━━━━━ Passage provided

Marguerite Radclyffe Hall - The Well of Loneliness
I
am one of those whom God marked on the forehead. Like Cain, I am
marked and blemished. If you come to me, Mary, the world will abhor
you ~ Radclyffe Hall.
Margaret
Radclyffe Hall (1883-1943) was born in the South East England coastal
resort of Bournemouth in Hampshire and travelled widely throughout
her life. Educated at King's College London and in Germany, she began
her writing career by publishing poetry, eventually collected into
five volumes. People sang the poems at concerts and even in drawing
rooms during the First World War. Radclyffe Hall lived in Rye in
Sussex from 1930-39 from where she travelled frequently to Italy and
France to be with another lover, Evguenia Souline.
In
1907, Radclyffe Hall met a society hostess called Mrs. Mabel Batten,
with whom she lived until Lady Batten died in 1916. Through Lady
Batten, Radclyffe Hall also met Una Troubridge, who became her
lifelong companion.

━━━━━━━━━━
━━━━━ Data excerpts

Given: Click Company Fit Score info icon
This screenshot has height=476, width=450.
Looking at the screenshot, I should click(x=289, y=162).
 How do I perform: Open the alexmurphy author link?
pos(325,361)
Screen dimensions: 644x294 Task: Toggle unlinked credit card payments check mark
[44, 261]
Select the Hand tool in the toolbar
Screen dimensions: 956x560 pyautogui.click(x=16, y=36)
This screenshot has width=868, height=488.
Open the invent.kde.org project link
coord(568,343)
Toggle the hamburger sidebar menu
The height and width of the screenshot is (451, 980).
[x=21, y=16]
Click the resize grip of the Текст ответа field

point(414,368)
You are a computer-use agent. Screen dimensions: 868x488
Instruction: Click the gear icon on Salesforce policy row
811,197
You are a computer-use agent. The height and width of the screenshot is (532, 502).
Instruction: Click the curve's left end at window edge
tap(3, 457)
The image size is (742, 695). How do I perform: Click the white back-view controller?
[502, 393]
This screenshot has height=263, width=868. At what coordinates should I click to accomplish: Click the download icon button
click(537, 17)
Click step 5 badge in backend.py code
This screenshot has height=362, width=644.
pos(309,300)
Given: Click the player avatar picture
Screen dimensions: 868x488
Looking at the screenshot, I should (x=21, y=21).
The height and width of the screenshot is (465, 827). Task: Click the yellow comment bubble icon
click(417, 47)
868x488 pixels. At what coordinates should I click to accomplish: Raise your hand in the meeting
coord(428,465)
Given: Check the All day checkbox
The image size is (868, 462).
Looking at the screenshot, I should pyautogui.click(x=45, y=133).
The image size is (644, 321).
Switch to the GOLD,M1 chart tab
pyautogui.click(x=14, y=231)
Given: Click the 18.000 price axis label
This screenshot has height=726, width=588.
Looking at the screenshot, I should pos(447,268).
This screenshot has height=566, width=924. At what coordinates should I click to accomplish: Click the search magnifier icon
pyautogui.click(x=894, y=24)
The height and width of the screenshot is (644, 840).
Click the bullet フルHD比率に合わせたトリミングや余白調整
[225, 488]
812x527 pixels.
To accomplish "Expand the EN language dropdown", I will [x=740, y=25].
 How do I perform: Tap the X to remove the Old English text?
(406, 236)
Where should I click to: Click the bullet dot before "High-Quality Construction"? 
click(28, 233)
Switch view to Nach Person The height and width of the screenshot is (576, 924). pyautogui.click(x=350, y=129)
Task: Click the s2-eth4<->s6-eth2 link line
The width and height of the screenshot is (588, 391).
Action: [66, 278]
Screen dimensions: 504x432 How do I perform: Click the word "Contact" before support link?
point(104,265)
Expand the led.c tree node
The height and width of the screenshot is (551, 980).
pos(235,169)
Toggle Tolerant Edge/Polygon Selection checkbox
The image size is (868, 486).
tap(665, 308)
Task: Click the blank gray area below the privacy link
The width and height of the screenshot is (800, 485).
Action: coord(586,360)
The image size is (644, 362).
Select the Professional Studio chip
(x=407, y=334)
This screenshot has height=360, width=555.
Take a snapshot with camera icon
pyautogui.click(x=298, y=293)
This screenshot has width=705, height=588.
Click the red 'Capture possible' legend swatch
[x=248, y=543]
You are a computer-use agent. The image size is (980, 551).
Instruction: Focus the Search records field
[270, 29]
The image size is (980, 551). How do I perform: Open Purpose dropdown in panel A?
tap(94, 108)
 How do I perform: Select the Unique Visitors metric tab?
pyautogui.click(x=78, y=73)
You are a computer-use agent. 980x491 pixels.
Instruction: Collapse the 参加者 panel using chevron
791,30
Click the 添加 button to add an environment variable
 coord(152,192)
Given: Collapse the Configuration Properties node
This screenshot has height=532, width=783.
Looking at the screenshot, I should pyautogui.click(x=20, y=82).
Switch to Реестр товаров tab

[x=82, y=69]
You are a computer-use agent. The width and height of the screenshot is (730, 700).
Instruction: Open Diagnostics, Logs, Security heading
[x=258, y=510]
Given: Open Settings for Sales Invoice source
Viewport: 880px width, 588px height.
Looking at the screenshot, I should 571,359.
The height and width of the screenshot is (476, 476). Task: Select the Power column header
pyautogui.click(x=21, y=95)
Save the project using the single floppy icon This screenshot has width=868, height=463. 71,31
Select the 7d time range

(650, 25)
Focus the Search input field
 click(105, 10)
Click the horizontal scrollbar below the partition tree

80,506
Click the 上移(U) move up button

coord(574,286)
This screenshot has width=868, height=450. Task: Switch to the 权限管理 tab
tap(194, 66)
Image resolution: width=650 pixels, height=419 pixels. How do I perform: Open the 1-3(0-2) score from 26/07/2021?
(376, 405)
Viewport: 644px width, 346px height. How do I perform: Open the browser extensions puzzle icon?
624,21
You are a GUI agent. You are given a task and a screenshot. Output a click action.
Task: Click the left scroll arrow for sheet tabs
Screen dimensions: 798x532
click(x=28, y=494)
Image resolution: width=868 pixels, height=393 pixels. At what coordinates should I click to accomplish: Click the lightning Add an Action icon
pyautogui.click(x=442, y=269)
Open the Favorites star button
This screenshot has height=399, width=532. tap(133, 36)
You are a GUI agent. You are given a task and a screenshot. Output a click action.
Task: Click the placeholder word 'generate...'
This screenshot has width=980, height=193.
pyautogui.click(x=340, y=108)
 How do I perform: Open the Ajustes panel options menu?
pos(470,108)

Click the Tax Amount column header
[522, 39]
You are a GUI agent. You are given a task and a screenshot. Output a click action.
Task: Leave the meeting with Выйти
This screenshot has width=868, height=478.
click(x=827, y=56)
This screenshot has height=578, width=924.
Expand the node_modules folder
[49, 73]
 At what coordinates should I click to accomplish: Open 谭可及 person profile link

━━━━━━━━━━

Requirement 1 – According to the passage on Radclyffe Hall, where did she get her education?
Requirement 2 – Carry on the passage on Radclyffe Hall from after its last sentence.

Answer 1 – At King's College London and in Germany.

Answer 2 –
Marguerite
Radclyffe Hall and The Well of Loneliness
In
adult life, Marguerite Radclyffe Hall became "John" and in
her her lesbian novel, the father of the central protagonist desires
a son, so names his daughter "Stephen." Stephen loves men's
pastimes, riding and hunting and fencing. She dresses as a man and
has her hair cut short.
Her
father is fully aware of his daughter's sexual orientation, but she
is bewildered. She knows she is different but does not understand
why. Neither does her mother, Ann, but the husband does not enlighten
his wife about the sexuality of their daughter, and in this respect,
he commits a crime against them both. He and Ann, quarrel fiercely
about her inability to care for Stephen and her boyish ways. Ann
feels isolated, convinced that her husband and daughter are allied
against her.
"Tomorrow,"
thinks the unhappy father. "Tomorrow - tomorrow I'll tell her -
I can't bear to make her more unhappy today."
A
Butch/Femme Relationship
At
the beginning of the novel Stephen falls in love with a young woman,
but she is cruelly betrayed by her. Later, while driving ambulances
in the First World War, she meets Mary, who becomes the love of her
life. But there are terrible consequences due to Stephen's fear of
rejection.
Stephen
Gordon and Mary Llewellyn conduct a relationship of the "butch/femme"
type. Stephen assumes the assertive, traditionally masculine role.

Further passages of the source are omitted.